» **Document section**
####
But I can theorize about the technical and moral dimensions of hindsight perspective all day. In practice, balancing the past and present is tough. I think that’s because the balance is intuitive, which — as I rewind this sentence — sounds counter-intuitive. So let me try again: I couldn’t find the balance because I’d been working on the book for so long. I’d ask myself: When does my narrative present become my past? After three months? After three years? I remember explaining the problem to a doctor in the psych ward: “I can’t figure out my narrative present.” Say it in a writing class, and yeah, it makes perfect sense. Say it in the psych ward, and you’ve just added an involuntary week to your stay.

I didn’t find the balance between past and present until Masie became my editor. After she recommended integrating my process journal, the book came together. She and I went back to an earlier draft, which was mostly chronological, and she helped me build the real arc by lifting my journal passages. It’s weird: exploiting the artifice of writing was the most honest thing I could do in my writing.
####
» **Assignment 1**
In the passage, rewrite the stretch from "But I can theorize" through "to your stay.", replacing "psych ward" with "hospital".
» **Assignment 2**
In the passage, what did Masie recommend integrating?
» **Assignment 3**
List the questions the writer of the passage says they would ask themselves about the narrative present.
The listing that follows is not needed for anything here.

» **Exercise data**
####
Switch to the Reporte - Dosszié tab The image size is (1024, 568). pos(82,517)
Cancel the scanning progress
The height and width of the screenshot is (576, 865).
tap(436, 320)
####
» **Written solution 1**
But I can theorize about the technical and moral dimensions of hindsight perspective all day. In practice, balancing the past and present is tough. I think that’s because the balance is intuitive, which — as I rewind this sentence — sounds counter-intuitive. So let me try again: I couldn’t find the balance because I’d been working on the book for so long. I’d ask myself: When does my narrative present become my past? After three months? After three years? I remember explaining the problem to a doctor in the hospital: “I can’t figure out my narrative present.” Say it in a writing class, and yeah, it makes perfect sense. Say it in the hospital, and you’ve just added an involuntary week to your stay.

» **Written solution 2**
The process journal.

» **Written solution 3**
- When does my narrative present become my past?
- After three months?
- After three years?